Battle for the mike
Free speech is never as free as we’d like to think—who gets to be heard depends on who’s got power
AFUA HIRSCH
Political correctness has gone mad, but not in the way that you think.
Our language has finally cast out most of its demons, and words that once promoted hate towards minority groups have—rightly—been relegated from everyday discourse. The ancient lexicon of hate speech—which, as Simon Lancaster explains on p30, has so often gone hand-inhand with physical violence—is today heard less often. Travellers and transgender people have finally earned the right to hear others describe them in the same way that they describe themselves.
Even language that isn’t obviously nasty has been tidied up.
“Housewives” are no more: they have become stay-at-home mothers.
The revolution might seem complete.
But listen a little more closely, and you will find that among those fluent in the new more polite language are those for whom the traditional spirit of hate is alive and well. Across the UK, Europe and America, mainstream pundits, instead of labelling others “savages,” as they might have a hundred years ago, now speak of protecting “our civilisation.” They “defend secular culture from the threat of immigration,” whereas their counterparts 40 years ago would have warned of having a “nigger for a neighbour.”
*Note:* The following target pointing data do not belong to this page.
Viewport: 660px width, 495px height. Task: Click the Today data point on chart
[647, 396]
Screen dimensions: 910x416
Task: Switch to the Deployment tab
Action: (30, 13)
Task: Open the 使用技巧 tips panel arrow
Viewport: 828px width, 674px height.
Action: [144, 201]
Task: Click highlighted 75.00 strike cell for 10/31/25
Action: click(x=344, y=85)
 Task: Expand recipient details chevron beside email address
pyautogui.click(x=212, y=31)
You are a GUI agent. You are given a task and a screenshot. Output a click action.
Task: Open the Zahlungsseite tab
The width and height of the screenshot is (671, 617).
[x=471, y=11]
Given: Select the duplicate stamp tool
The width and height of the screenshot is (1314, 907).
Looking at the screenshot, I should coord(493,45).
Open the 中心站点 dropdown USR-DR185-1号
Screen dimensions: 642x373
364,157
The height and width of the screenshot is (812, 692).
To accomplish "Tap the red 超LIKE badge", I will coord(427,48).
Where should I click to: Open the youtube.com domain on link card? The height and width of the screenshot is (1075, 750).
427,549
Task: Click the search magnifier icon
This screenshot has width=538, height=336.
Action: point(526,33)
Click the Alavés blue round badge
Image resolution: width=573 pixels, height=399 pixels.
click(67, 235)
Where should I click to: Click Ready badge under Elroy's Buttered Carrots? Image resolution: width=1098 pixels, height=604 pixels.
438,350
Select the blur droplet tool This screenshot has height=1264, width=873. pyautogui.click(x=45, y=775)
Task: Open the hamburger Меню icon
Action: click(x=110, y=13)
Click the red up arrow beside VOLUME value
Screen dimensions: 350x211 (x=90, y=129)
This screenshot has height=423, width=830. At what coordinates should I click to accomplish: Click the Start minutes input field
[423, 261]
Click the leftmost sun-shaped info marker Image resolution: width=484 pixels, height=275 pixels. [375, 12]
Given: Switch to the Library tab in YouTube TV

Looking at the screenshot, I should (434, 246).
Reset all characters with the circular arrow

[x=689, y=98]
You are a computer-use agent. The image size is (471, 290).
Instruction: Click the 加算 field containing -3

This is the real political correctness gone mad: sanitised language being used to dress up vicious attitudes. Newly-polite preachers of hate are, they claim, interested in putting newcomers in their place not because they enjoy it, but in order to protect native workers from globalisation. The co-option of progressive language for exclusionary and reactionary ends has duped and confused us, leading many to conclude that the politics in western democracies is no longer about policy, only culture.